There is still another problem with Spinoza’s manner of argumentation. Spinoza is trying to get geometrical certainty about metaphysics by a logical arrangement of his claims. But this cannot work even in principle. If you take the rules of logic and the forms of the syllogisms, and fit sentences into them using their mere verbal patterns, without thinking about what you are saying, what it means and in what sense it is true or untrue, then you are manipulating symbols, not actually making arguments, and it may well mean that your conclusion is false, whether or not each of your premises is true in some way.
Alexander Pruss, in a recent blog post, argues for the existence of God from certain facts about language:
This argument is valid:
- All semantic truths are knowable to members of the community of language users.
- There are semantic truths that are not knowable to human language users.
- Therefore, there is at least one non-human language user.

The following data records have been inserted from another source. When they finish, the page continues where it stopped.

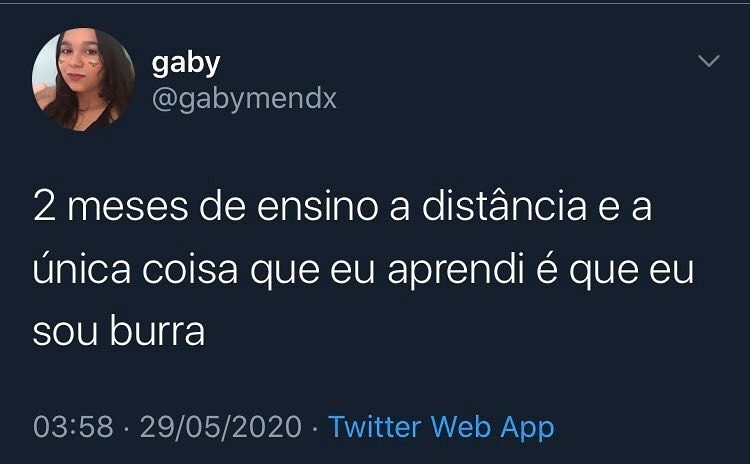
Task: Open the @gabymendx handle
Action: 244,99
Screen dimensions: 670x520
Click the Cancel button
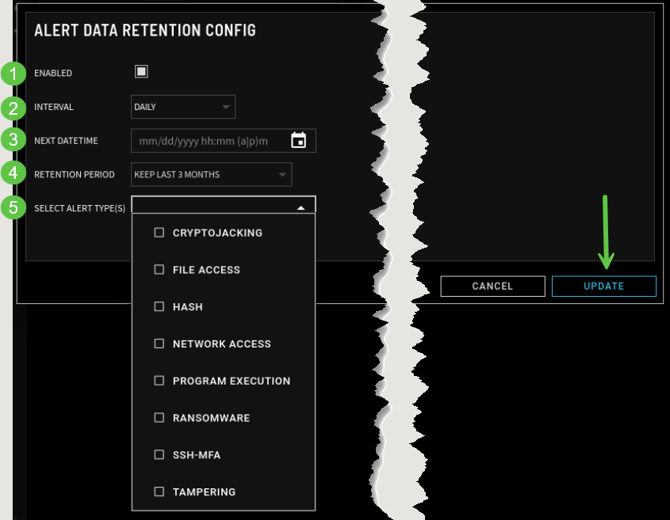pyautogui.click(x=492, y=286)
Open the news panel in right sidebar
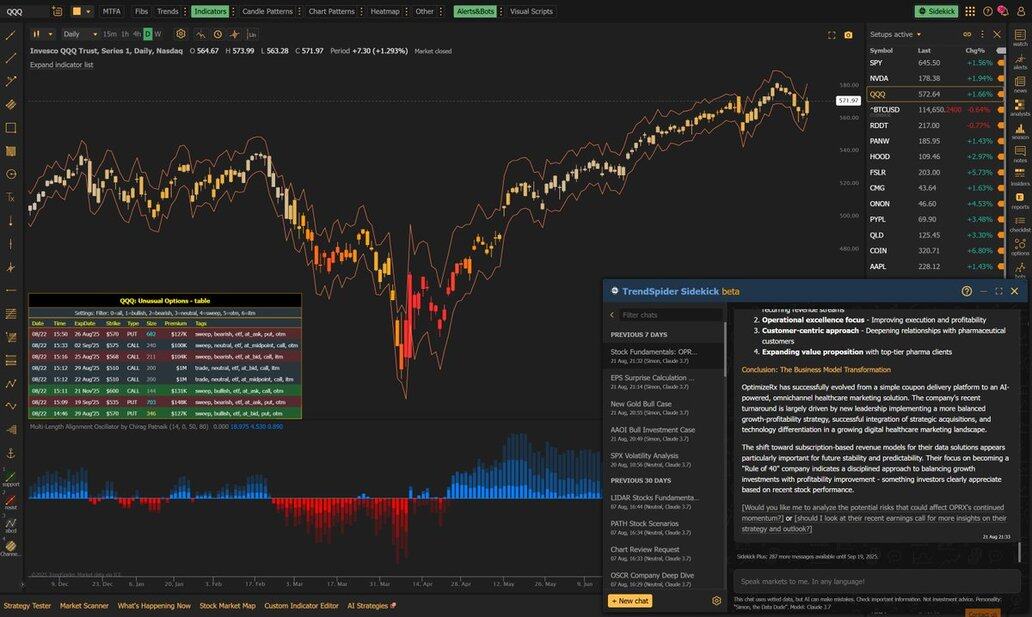1032x617 pixels. (x=1020, y=82)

There is some reason to accept (1) in light of the conventionality of language. Premise (2) is going to be quite controversial. I justify it by means of a standard argument for epistemicism. Consider Queen Elizabeth II. There are 88 statements of the form:
- Elizabeth was not old at age n but she was old at age n+1
where n ranges from 1 to 88. It’s a straightforward matter of classical logic to show that if all 88 statements are false, then:
- Elizabeth was old at age 1 or Elizabeth is not old at age 89.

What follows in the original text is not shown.